**Data section**
▽

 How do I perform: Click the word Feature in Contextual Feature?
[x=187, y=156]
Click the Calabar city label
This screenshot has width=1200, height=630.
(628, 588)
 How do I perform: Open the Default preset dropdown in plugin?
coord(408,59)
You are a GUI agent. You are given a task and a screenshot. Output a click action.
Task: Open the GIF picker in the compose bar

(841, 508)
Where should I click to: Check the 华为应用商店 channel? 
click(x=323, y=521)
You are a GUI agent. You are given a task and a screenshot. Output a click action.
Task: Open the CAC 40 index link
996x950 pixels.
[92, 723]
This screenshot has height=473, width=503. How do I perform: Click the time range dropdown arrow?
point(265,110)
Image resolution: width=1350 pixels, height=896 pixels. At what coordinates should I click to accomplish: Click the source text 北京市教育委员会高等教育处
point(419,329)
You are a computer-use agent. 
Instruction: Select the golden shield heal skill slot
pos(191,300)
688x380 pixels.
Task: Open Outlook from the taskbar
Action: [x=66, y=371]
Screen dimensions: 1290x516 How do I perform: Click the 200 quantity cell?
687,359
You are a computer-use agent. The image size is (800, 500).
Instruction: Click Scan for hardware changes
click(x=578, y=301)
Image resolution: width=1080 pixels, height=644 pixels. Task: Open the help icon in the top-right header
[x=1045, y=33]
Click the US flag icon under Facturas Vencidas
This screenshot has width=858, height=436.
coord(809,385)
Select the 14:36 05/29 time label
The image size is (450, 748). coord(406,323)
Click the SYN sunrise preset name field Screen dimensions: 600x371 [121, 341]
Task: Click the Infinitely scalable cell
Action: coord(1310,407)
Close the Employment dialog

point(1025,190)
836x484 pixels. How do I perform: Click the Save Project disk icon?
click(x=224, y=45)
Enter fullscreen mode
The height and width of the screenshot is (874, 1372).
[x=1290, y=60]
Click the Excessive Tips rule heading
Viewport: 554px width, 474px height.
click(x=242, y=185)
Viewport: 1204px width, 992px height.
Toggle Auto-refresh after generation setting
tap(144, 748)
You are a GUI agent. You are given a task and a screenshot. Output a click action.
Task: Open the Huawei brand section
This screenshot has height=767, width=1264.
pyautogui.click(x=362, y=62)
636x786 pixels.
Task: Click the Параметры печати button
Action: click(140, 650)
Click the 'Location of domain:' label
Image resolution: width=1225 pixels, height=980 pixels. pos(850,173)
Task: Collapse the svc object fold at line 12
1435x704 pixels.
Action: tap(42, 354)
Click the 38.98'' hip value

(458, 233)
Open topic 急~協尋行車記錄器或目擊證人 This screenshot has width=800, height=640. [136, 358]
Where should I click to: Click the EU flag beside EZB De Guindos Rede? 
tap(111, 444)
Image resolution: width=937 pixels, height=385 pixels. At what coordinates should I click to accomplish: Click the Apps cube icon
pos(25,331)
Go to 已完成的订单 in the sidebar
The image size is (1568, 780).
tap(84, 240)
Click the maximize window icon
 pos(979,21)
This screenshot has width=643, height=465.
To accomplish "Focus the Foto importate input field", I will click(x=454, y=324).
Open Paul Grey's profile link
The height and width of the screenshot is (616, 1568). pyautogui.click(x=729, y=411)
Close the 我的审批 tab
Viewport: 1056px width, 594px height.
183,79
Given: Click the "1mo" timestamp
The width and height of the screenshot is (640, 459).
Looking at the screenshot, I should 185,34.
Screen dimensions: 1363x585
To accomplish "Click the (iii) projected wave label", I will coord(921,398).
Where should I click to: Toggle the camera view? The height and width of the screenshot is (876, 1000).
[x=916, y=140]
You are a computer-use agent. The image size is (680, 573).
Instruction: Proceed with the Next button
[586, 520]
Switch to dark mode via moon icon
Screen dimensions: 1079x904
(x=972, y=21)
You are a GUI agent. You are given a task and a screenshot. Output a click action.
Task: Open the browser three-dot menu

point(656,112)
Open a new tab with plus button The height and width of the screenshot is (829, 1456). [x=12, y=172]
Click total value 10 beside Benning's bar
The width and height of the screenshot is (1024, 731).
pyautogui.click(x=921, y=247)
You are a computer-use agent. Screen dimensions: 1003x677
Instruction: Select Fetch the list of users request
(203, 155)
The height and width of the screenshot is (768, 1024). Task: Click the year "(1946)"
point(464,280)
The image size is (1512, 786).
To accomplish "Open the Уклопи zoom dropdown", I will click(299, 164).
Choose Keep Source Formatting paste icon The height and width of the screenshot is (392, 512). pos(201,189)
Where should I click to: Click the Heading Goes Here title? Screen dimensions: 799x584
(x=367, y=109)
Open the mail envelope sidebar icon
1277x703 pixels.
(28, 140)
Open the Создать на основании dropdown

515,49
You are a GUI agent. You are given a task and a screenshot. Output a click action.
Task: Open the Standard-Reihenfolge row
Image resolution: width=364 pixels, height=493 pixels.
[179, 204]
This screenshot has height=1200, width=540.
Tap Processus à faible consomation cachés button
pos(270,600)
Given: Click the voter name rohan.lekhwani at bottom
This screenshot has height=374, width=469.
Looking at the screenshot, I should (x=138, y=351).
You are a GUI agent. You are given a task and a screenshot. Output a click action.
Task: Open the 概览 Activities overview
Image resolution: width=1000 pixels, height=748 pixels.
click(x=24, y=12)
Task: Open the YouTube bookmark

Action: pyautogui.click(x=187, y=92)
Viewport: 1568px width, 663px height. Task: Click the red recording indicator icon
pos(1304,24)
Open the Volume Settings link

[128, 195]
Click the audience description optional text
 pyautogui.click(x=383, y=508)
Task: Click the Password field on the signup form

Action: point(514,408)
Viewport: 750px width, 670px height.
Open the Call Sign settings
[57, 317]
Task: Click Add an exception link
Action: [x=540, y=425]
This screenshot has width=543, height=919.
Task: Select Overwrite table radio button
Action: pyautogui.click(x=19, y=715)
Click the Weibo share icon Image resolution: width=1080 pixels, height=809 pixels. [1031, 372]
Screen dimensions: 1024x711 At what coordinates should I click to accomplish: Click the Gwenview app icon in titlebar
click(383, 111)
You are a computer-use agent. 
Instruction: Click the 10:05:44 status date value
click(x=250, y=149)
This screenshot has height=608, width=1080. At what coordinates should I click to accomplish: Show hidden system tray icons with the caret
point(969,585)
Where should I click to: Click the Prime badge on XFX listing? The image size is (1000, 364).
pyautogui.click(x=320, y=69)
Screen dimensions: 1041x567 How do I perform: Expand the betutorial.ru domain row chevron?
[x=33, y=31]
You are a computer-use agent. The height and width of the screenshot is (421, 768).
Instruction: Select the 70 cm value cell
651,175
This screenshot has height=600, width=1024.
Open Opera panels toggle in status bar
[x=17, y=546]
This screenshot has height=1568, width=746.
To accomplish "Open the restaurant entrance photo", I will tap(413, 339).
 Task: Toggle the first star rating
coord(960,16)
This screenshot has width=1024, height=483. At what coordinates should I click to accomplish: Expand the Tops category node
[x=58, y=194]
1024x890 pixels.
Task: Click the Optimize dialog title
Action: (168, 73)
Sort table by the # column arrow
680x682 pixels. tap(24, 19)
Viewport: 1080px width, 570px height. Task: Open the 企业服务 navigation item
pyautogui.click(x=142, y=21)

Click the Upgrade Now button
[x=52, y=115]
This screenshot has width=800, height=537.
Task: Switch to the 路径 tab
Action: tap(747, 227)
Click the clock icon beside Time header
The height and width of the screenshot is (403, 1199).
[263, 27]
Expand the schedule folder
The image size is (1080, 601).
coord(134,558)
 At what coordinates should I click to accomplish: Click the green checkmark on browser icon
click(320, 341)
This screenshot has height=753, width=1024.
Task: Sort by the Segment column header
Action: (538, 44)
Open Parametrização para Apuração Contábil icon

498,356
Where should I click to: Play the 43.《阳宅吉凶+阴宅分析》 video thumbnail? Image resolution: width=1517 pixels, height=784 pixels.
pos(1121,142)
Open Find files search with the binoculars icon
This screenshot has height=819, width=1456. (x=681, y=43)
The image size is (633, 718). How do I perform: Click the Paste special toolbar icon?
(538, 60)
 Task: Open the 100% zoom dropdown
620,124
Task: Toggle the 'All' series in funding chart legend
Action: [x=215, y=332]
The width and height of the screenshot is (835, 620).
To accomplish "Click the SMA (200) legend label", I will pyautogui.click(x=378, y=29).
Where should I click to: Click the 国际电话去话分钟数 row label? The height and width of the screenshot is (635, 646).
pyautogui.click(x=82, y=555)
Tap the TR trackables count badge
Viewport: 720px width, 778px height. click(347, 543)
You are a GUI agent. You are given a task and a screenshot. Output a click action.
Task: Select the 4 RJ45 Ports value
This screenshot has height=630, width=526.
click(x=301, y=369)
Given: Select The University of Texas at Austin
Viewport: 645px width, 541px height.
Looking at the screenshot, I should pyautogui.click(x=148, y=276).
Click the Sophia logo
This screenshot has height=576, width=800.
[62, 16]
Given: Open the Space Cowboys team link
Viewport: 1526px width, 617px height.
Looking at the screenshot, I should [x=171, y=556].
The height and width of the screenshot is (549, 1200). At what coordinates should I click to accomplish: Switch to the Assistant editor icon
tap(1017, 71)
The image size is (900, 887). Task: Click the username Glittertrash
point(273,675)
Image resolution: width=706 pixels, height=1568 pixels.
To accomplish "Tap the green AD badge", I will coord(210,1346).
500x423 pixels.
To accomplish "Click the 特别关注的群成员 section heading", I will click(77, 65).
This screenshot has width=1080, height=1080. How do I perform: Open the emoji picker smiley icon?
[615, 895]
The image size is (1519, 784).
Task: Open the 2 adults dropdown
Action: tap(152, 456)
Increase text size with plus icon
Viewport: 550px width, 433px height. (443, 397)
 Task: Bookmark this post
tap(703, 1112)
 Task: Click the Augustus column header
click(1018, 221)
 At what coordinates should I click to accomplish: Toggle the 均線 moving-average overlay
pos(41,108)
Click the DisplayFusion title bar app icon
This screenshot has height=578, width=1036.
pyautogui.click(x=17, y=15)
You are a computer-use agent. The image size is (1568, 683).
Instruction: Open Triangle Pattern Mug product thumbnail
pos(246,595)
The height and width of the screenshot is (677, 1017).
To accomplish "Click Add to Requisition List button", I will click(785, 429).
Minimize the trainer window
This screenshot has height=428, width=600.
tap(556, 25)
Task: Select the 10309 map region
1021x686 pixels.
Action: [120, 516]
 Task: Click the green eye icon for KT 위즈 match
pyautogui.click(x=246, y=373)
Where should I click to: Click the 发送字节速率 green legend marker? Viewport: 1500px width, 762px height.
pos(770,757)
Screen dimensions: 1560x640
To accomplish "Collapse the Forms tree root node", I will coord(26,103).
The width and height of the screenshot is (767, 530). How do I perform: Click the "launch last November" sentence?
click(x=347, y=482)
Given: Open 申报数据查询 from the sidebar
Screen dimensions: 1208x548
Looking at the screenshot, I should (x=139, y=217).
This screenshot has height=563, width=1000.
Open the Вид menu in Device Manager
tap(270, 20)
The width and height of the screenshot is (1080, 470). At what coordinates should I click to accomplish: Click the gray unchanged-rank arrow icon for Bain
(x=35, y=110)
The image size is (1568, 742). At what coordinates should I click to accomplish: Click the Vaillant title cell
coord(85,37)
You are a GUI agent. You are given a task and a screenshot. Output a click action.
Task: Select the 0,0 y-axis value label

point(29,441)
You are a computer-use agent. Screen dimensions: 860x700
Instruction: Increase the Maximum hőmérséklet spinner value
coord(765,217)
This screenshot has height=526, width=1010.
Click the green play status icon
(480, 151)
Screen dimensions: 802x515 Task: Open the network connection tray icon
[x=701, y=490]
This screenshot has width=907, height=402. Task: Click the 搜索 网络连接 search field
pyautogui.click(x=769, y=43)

△

Check each line above for the string "will" and copy those that have it.

**Problem solution**
To accomplish "Focus the Foto importate input field", I will click(x=454, y=324).
To accomplish "Click the (iii) projected wave label", I will coord(921,398).
To accomplish "Open the Уклопи zoom dropdown", I will click(299, 164).
To accomplish "Open the restaurant entrance photo", I will tap(413, 339).
To accomplish "Click the SMA (200) legend label", I will pyautogui.click(x=378, y=29).
To accomplish "Tap the green AD badge", I will coord(210,1346).
To accomplish "Click the 特别关注的群成员 section heading", I will click(77, 65).
To accomplish "Click Add to Requisition List button", I will click(785, 429).
To accomplish "Collapse the Forms tree root node", I will coord(26,103).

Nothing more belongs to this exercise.